Quality Rankings

On the one hand, I am just slightly smug: the University of Toronto was ranked in the top 20 universities in the world by a British study. My doctorate is from U of T; my husband, sister and mother all graduated from U of T and my son just started law school there. It feels good to have it recognized as world class (I graduated in English, for which it is especially renowned).

And yet, my experience at the University of Toronto was not better than my experiences at two other universities. What does the ranking mean for all the universities that did not meet the criteria. Were they lesser universities or did they just have different priorities?

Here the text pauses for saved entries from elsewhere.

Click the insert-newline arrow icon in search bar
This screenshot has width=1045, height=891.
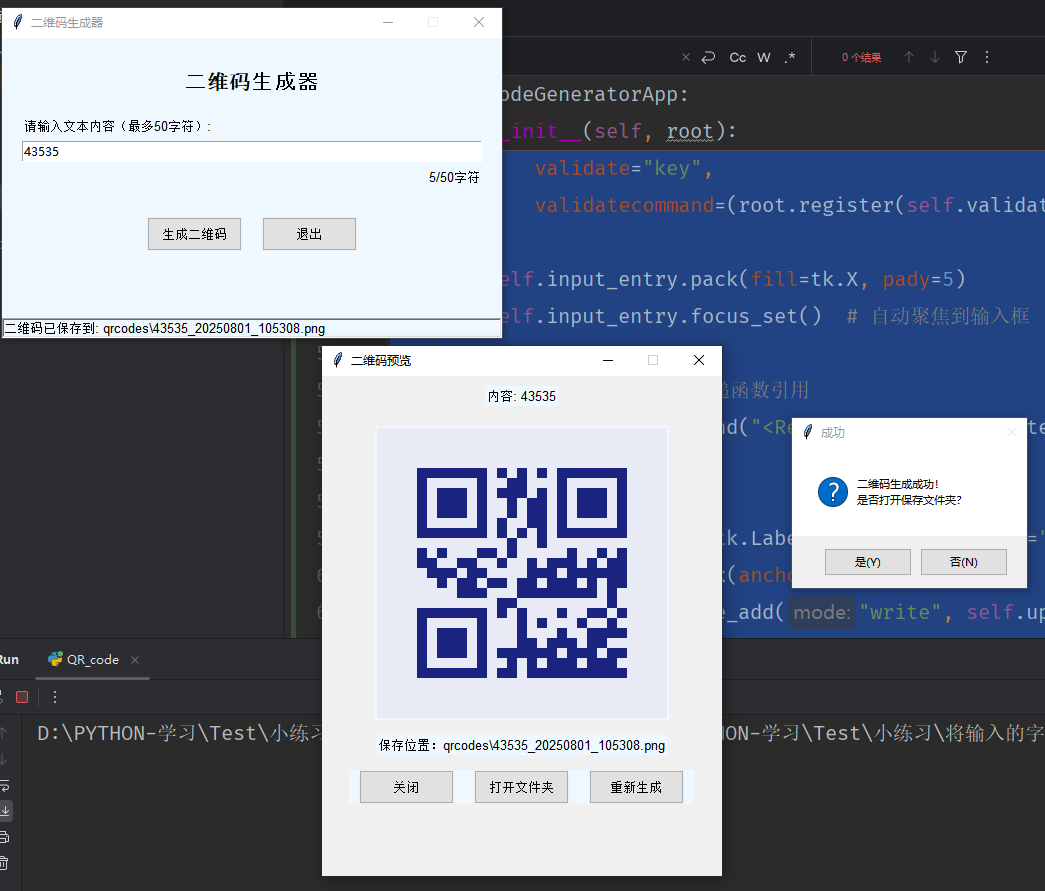coord(707,57)
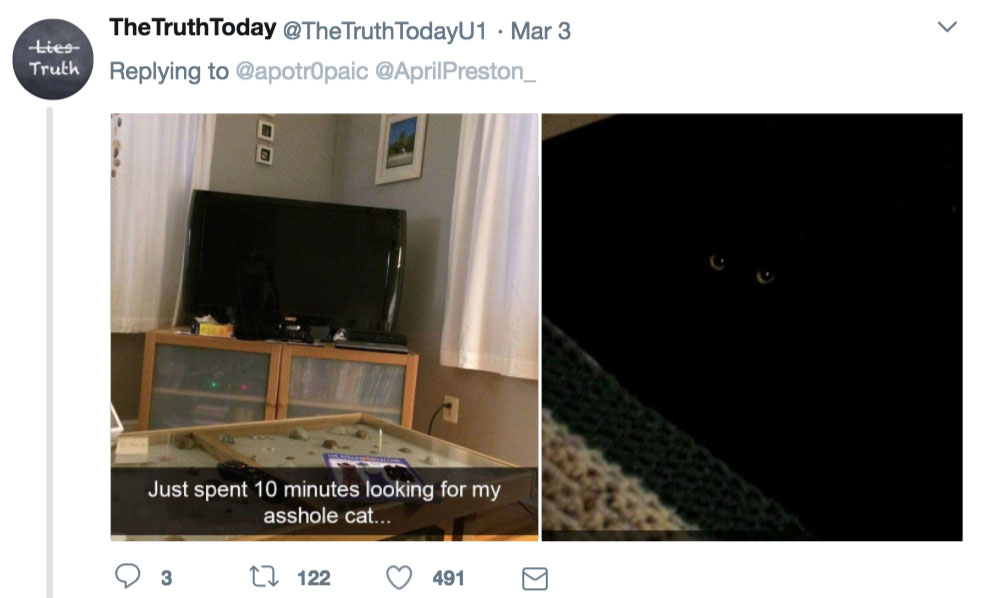This screenshot has width=982, height=598.
Task: Click the 491 likes count
Action: [448, 578]
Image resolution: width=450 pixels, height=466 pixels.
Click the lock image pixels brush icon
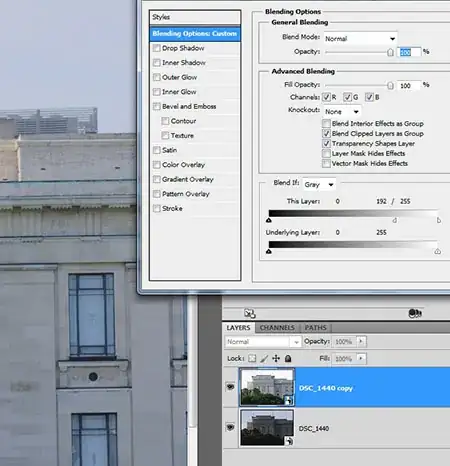(x=264, y=358)
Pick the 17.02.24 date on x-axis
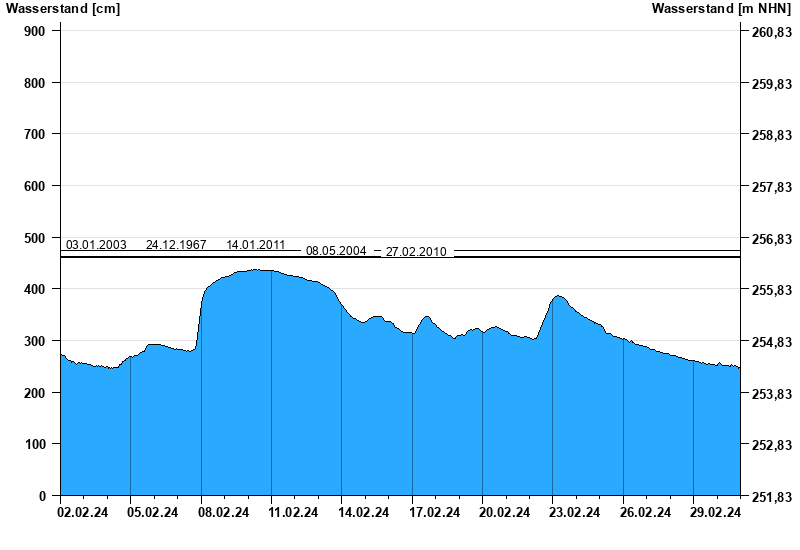The image size is (800, 550). tap(434, 513)
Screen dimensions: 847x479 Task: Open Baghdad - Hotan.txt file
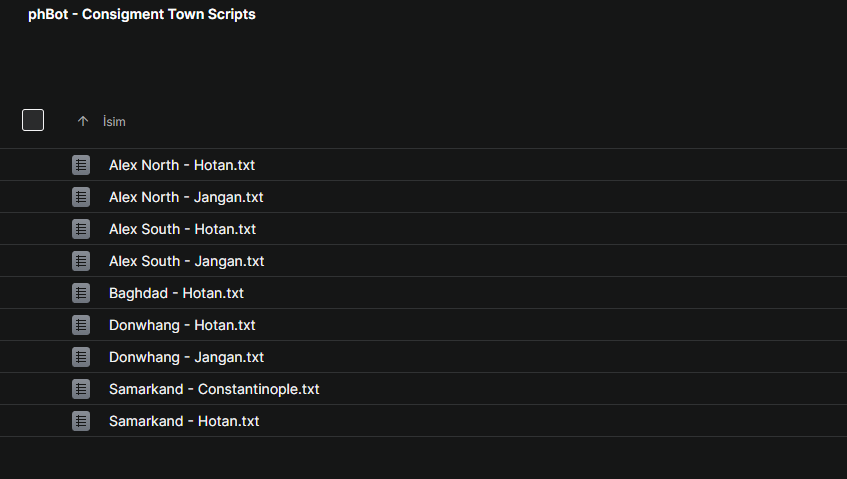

We can sometimes judge merit when we agree on criteria. Judging merit without accepting common criteria does not mean much (except that we all like to play by rules that allow us to win).

I ask myself this: if some, mostly objective and well-respected organization existed to rank NLP training institutions, how would I feel? Would I be willing to change what I teach or how I teach it so that I could "win" a competition and be "ranked first"? I think I am just as glad that choice does not exist. The field of NLP is so wide open that the only people judging relative merit do it without the benefit of shared criteria. They invent the rules that will allow them to win, and then judge everyone by those rules.

Instead of asking myself where I rank internationally, I ask myself: What can I do next that will leverage opportunities for the people who train with me and get better results more reliably across more different situations?"